Using Google Apps Script for automation of small tasks

19 May 2013

I've been manually tracking the number of .NET/C# jobs in Melbourne for some time now. I could've automated it, probably, but it was easier to do it just by hand - it took only a couple of minutes every day anyway. So I thought it wasn't worth it. Although I love automating things like that (sometimes even overly so), I still hesitated.

But recently I learnt about Google Apps Script service, and after taking a quick look at the docs I decided to implement a small tool for gathering job market statistics.

My goal was simple: get a search results page from seek.com.au, load it as a DOM, run a CSS select to find the element that I need and write the value of that element into a spreadsheet that I use for tracking/analysis.

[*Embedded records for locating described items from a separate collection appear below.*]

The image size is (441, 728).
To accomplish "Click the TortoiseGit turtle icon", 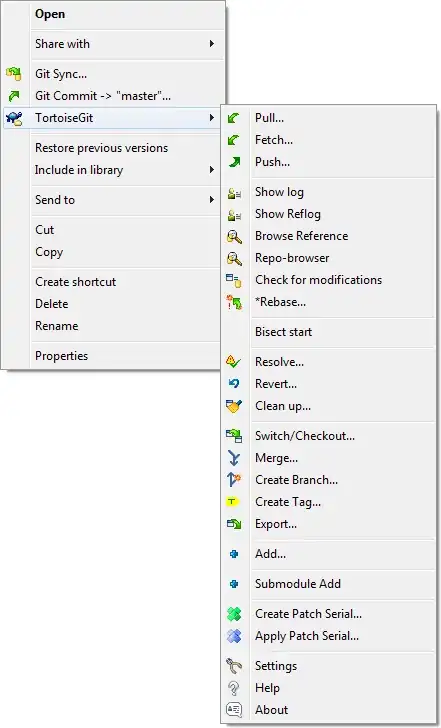I will (x=14, y=118).

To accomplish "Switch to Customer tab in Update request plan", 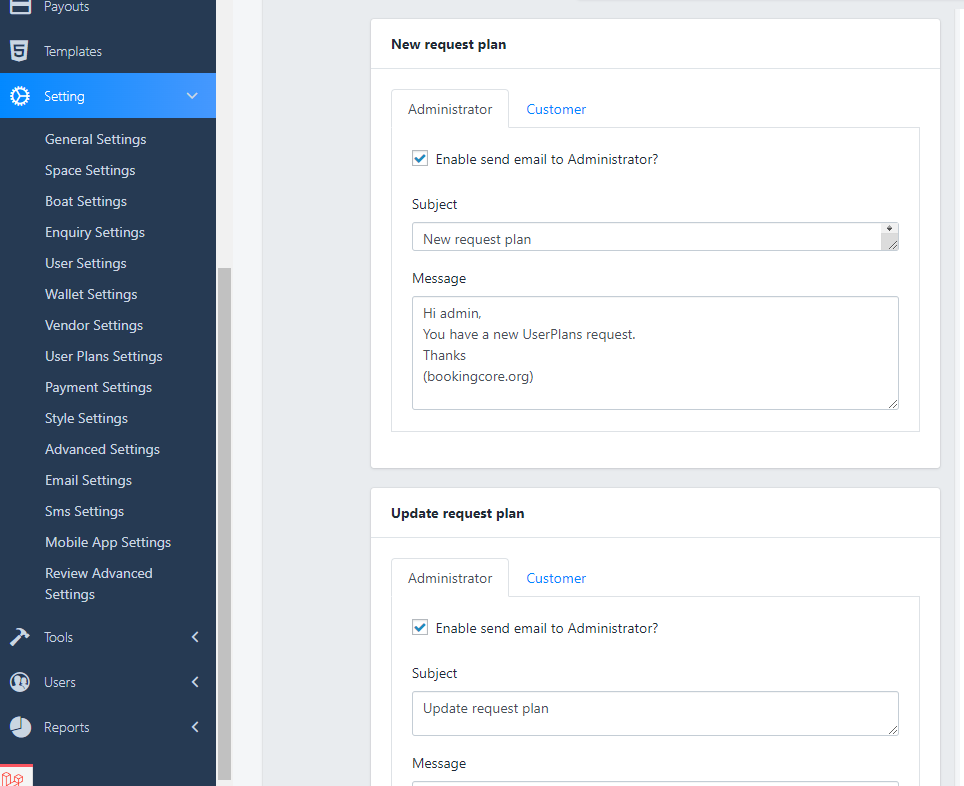I will point(556,578).
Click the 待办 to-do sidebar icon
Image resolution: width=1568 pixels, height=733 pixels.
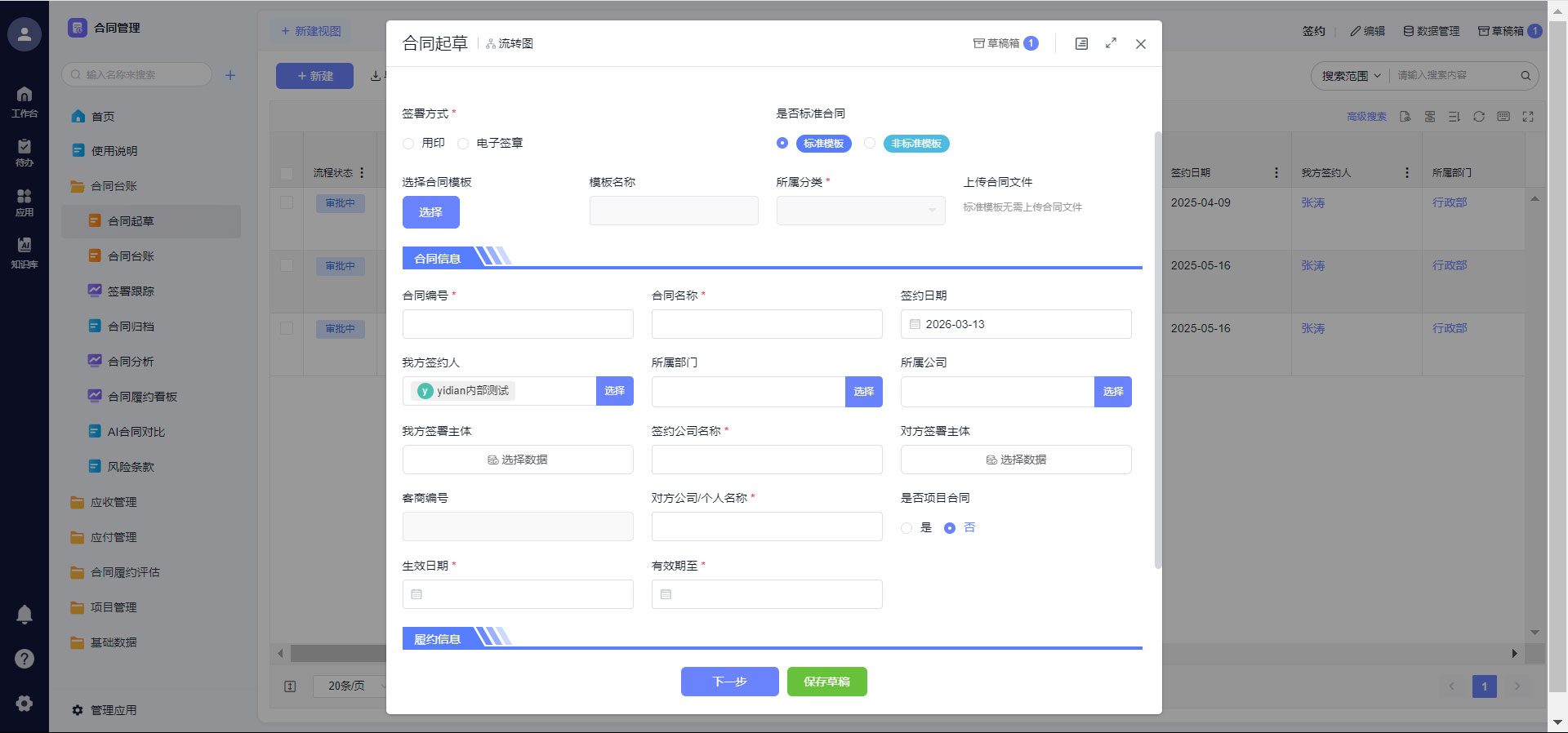[x=24, y=152]
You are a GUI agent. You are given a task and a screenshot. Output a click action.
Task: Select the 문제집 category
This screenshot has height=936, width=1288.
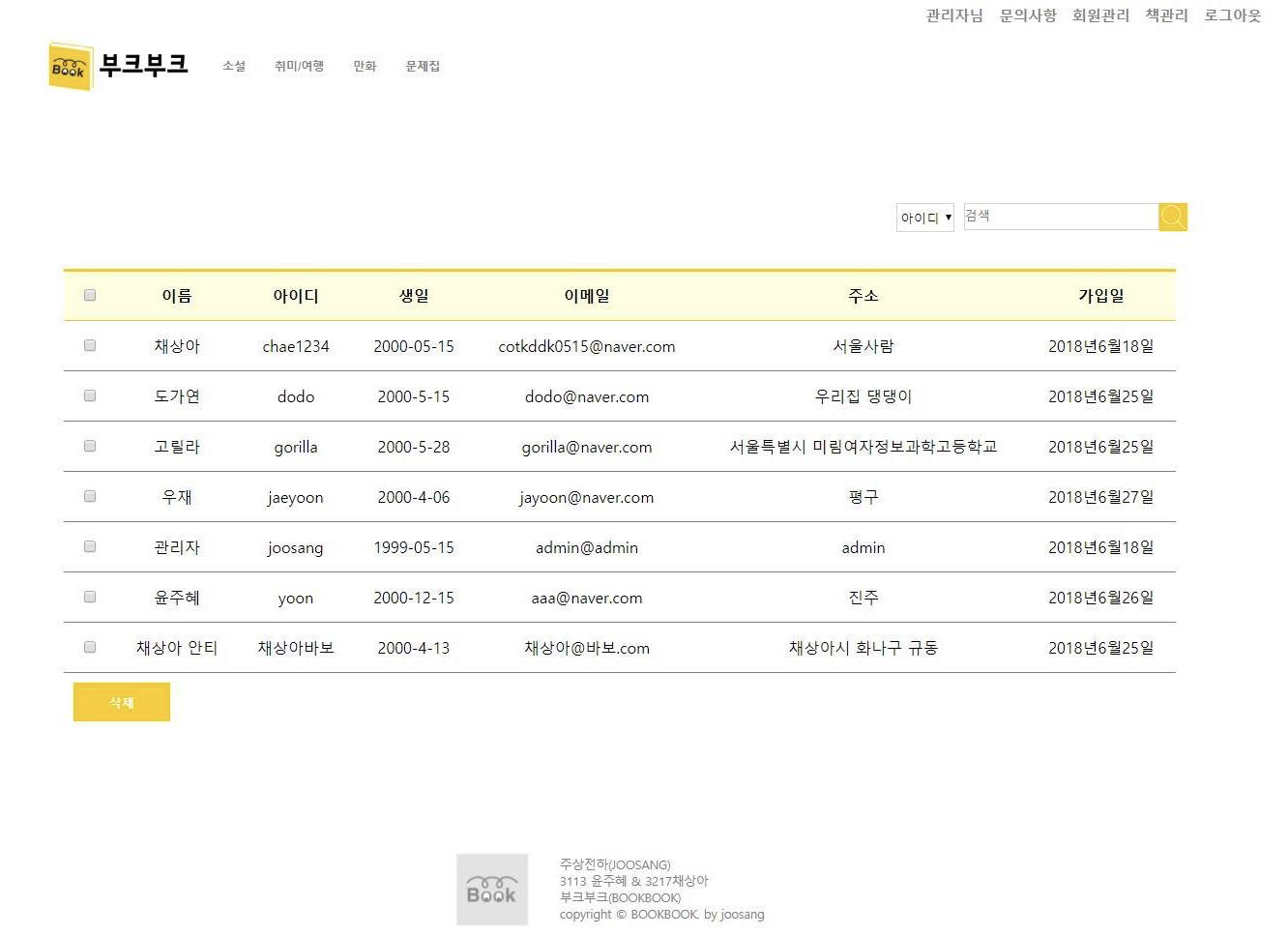point(423,66)
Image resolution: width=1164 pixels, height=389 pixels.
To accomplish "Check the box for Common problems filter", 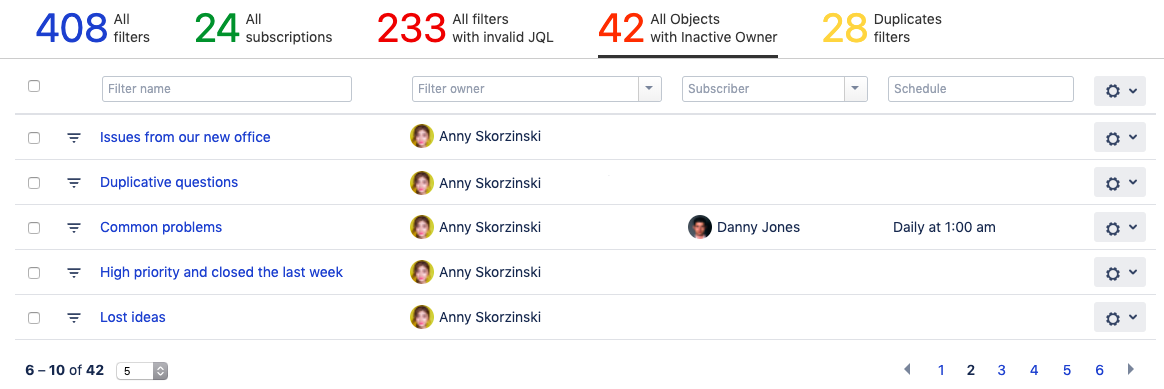I will (33, 228).
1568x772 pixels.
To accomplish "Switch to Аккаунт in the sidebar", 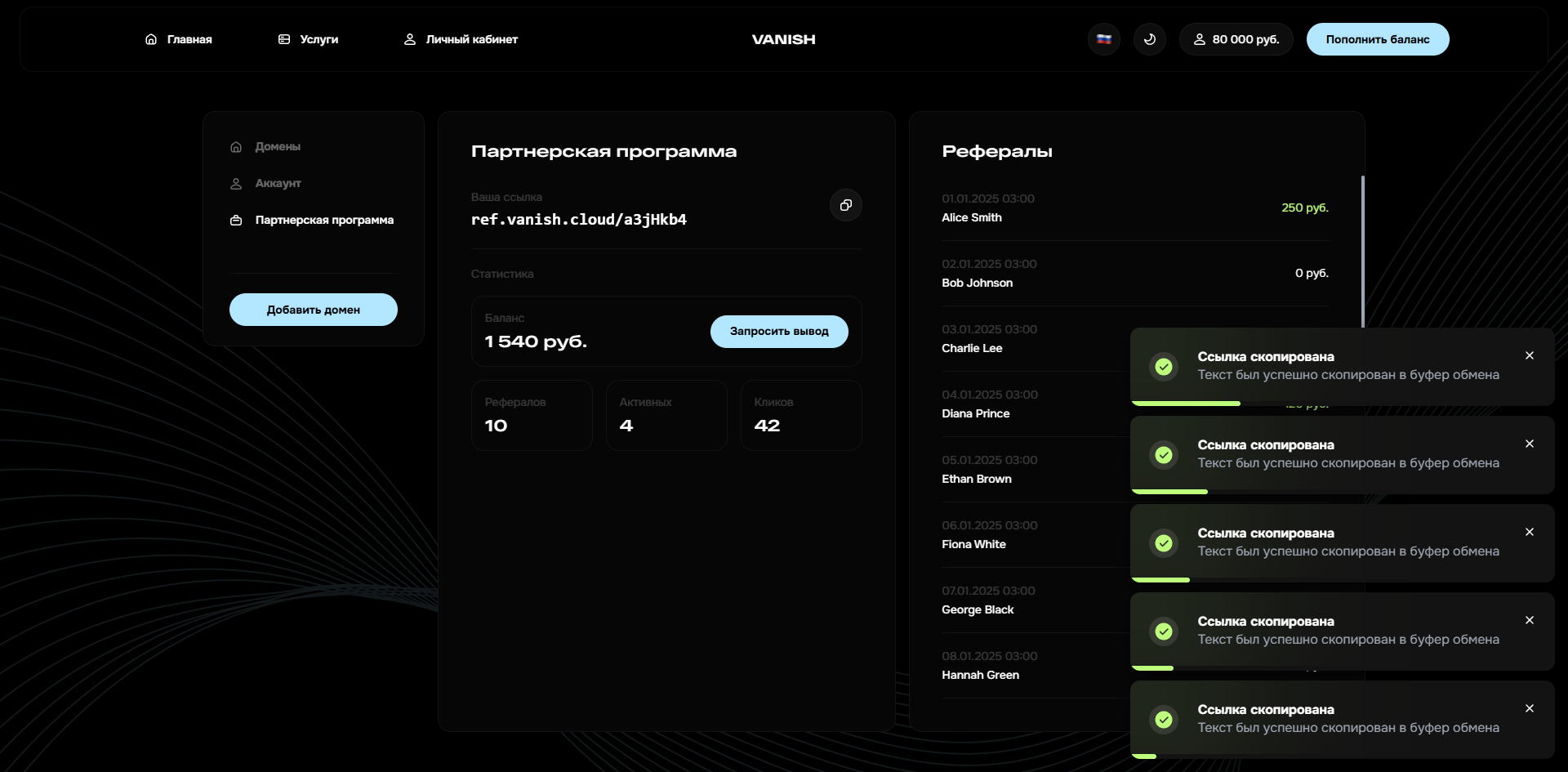I will coord(278,183).
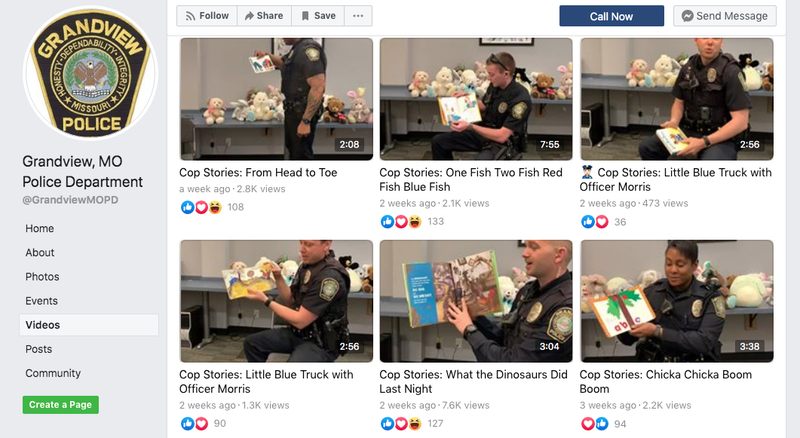800x438 pixels.
Task: Click the Follow button with feed icon
Action: [207, 16]
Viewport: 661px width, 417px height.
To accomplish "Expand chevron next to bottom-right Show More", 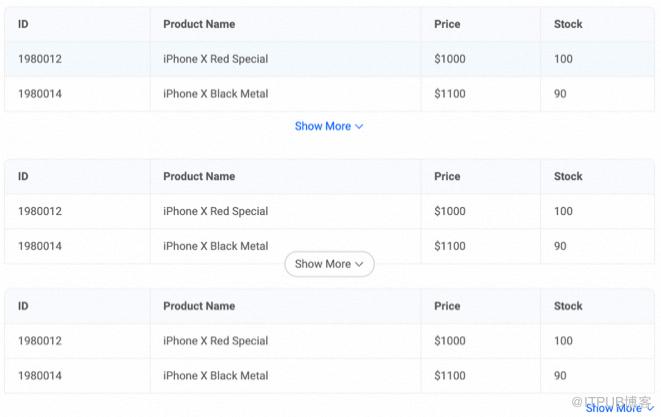I will tap(650, 408).
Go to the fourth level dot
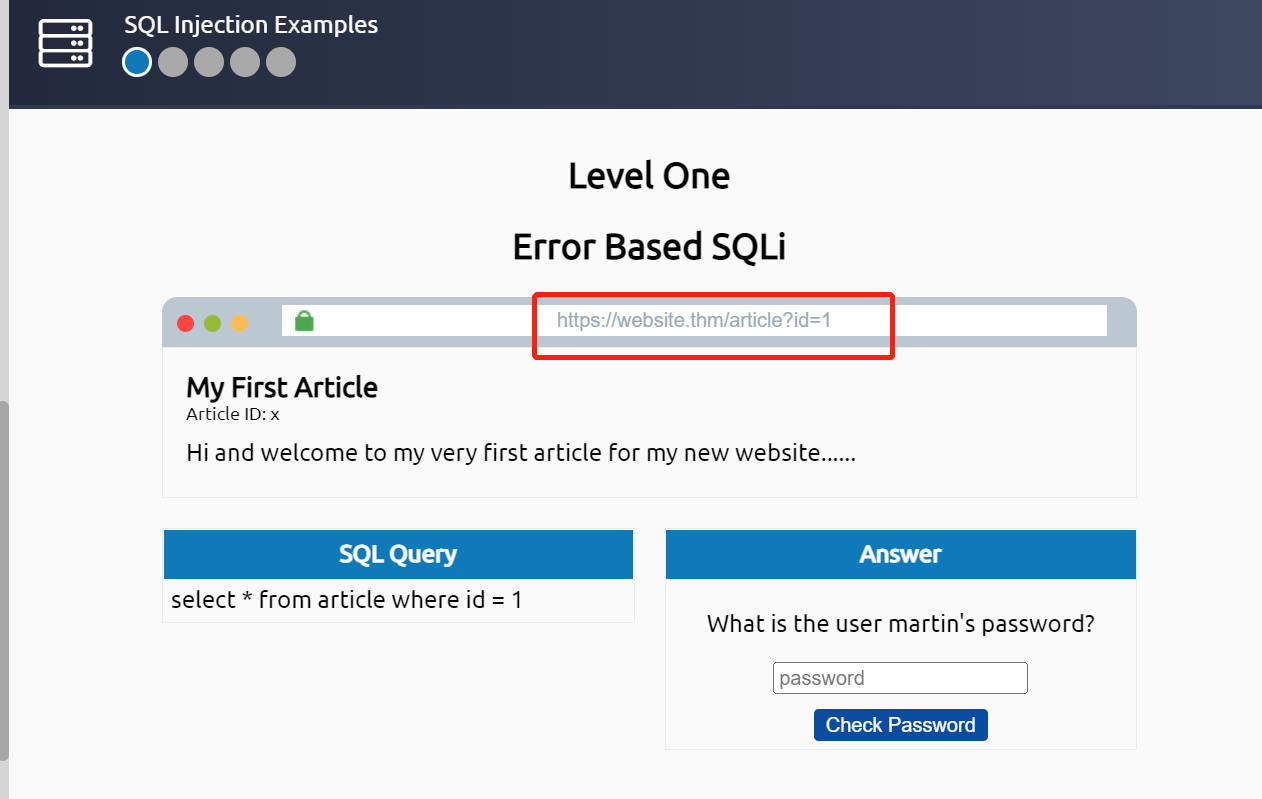The width and height of the screenshot is (1262, 799). point(245,62)
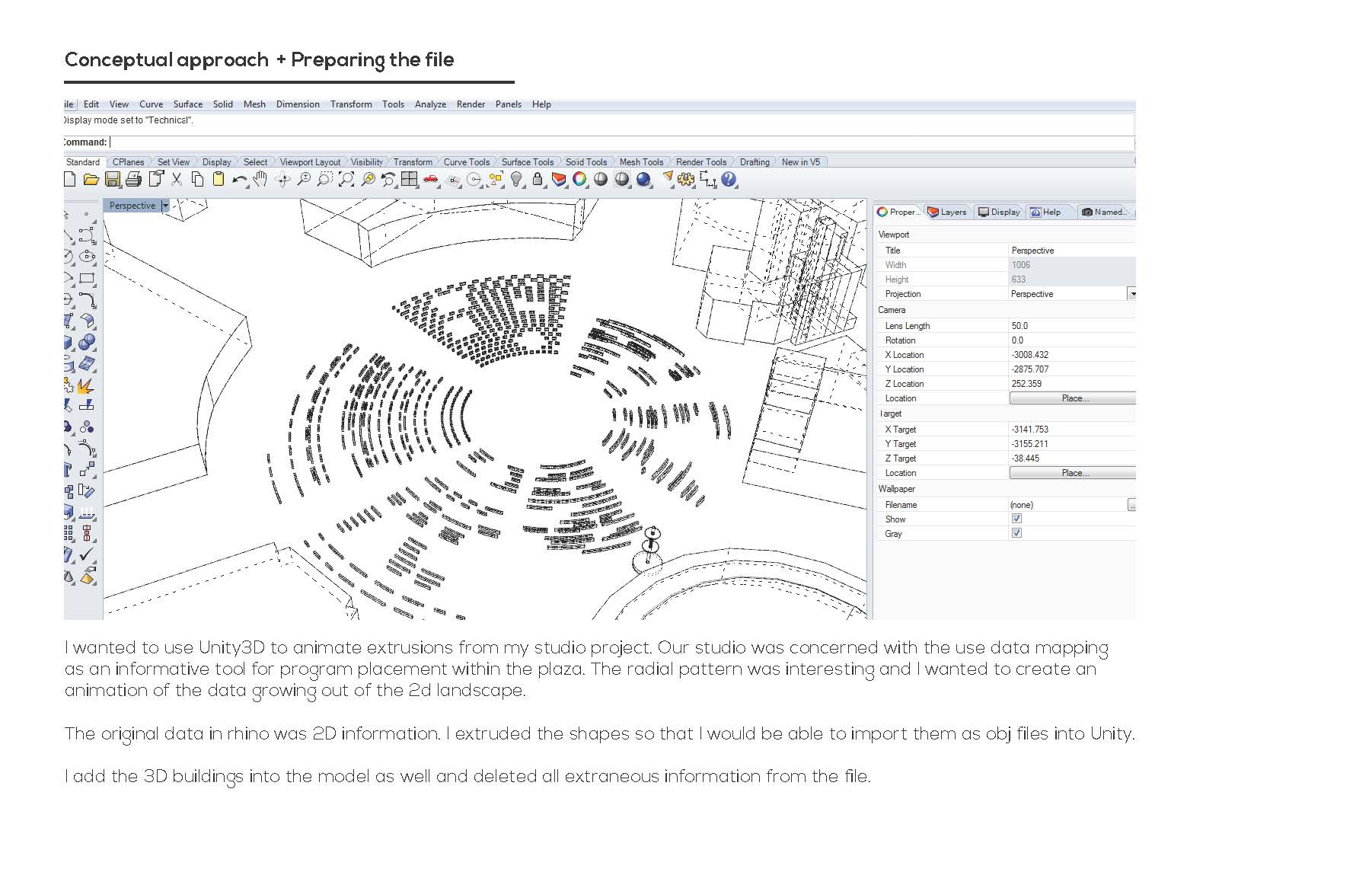Click the Lock objects padlock icon
Viewport: 1372px width, 888px height.
[538, 182]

Apart from small changes to the original plan (I had to use semicolons, apparently Apps Script hates you for not doing so, throwing random errors at you when debugging; I also decided not to load the whole page as XML, and only load a tiny bit), everything worked amazingly well.

I must say Apps Script's API is quite comprehensive; API docs are great too - it was quite easy to find the stuff I needed.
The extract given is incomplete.